Дембельский аккорд - Михаил Серегин
Шрифт:
Интервал:
Закладка:
– Пр-рекратить а-агонь! – тихо, чтобы не разбудить кого-то там, в стволах, попросил комбат. Сглотнул, посмотрел чуть выше – на Мудрецкого: – Ты чего творишь, а? Совсем... того... мозги оплыли? Под южным солнышком?
Юрий посмотрел на часы и доложил:
– Восемь сорок пять, товарищ подполковник. Приказ выполнен – весь участок взрыт. В пух и прах. Да вы сами поглядите! – Мудрецкий задрал стволы вверх, словно шлагбаум поднял. – Посмотрите, как все перепахано! Лучше, чем вчера, правда же?! Оцените!
Стойлохряков заглянул. Оценил. Действительно, перепахано было на славу. Блестели свежесрубленные ветки и деревья; медленно оседала перемешанная с пухом пыль, сверху, как на парашюте, опускалась уцелевшая курица. Обиженно повизгивал и фыркал Терминатор, которому никак не удавалось дотянуться до дырки и сунуть в нее свой любопытный пятачок. Нервно икал Шпындрюк. Где-то перекатилась и запоздало звякнула гильза.
– А гильзочки мы сейчас подметем, товарищ подполковник, пять минут! – жизнерадостно заявил Юрий. – Ну, как вам наш аккорд, а?! Взяли или нет? Даже раньше срока! Товарищ комбат, а давайте мы чего-нибудь еще перепашем, я только во вкус вошел! Или построим, у меня тут идейки есть...
– У меня тоже, – медленно выговорил Стойлохряков. – У меня тоже есть кое-какие идеи. Только не знаю, сразу тебя под трибунал отдать или сначала на эти стволы жопой насадить?
– На какие стволы? – удивился Мудрецкий. – Где вы здесь видите какие-то стволы, товарищ подполковник?
– На во-от эти, – ткнул пальцем комбат. – Видишь, длинные такие, стальные и оч-чень горячие.
– Нету тут никаких стволов, товарищ подполковник, – убежденно заявил Юрий. – И никогда не было. Ломы разве что. Ну, приехали мы, перекопали все, малость перестарались, не спорю – лом, он инструмент такой, тонкого обращения требует... Чуть не так перехватил – и все, в сторону повело.

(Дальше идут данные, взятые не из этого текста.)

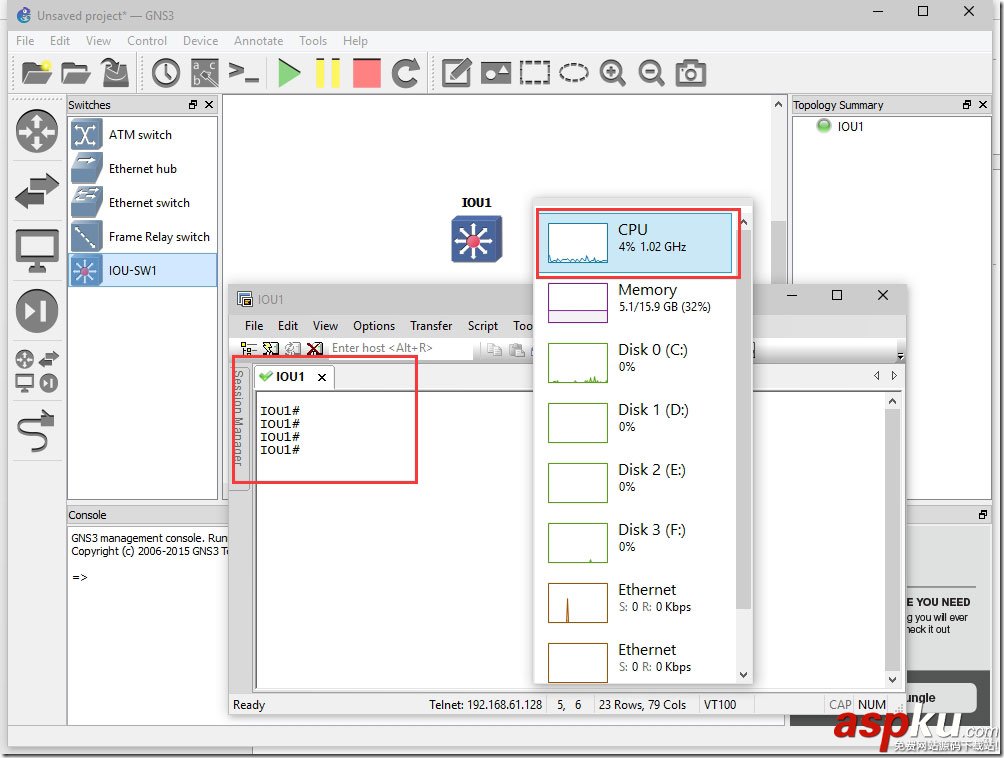Open the link creation tool in left sidebar
Viewport: 1004px width, 758px height.
coord(37,431)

А стволов здесь никогда не было. Эй, орлы, вы тут хоть один ствол видите?
Орлы дружно замотали головами.
– Не было стволов, товарищ подполковник! – подтвердил Валетов. – А если вы их видите, это все глюки. Галлюцинации. Как их бишь там... ага, сложно наведенные!
– Ну, это ты загнул, Валет, – проворчал Багорин. – Ничего тут сложного, две ручки и педаль...
– Сейчас я сниму эти просто наведенные галлюцинации, – пообещал Стойлохряков. – Вот остынут, и сниму... Потом возьму эти глюки и на ком-то их загну. А потом лично отвезу в прокуратуру. Допрыгались, долбонавты-испытатели...
– Да, кстати, спасибо, что напомнили. – Лейтенант еще чуть довернул зенитку. – О стволах и педалях... Багор, что там Искандер говорил – все сразу давить?
– Епти-ить! – выкрикнул вместо ответа Багорин, поняв, что собирается сделать его командир. – Ложись! Вспышка!!!
Химики привычно плюхнулись кто где стоял. Мудрецкий, естественно, упасть на землю не мог. Вместо этого он откинулся на сиденье, втянул голову в плечи так, чтобы каска прикрыла лоб, и закрыл лицо забинтованными руками. После этого чуть подобрал ноги и резко ударил ими. По всем педалям – какие только были у этой зенитки.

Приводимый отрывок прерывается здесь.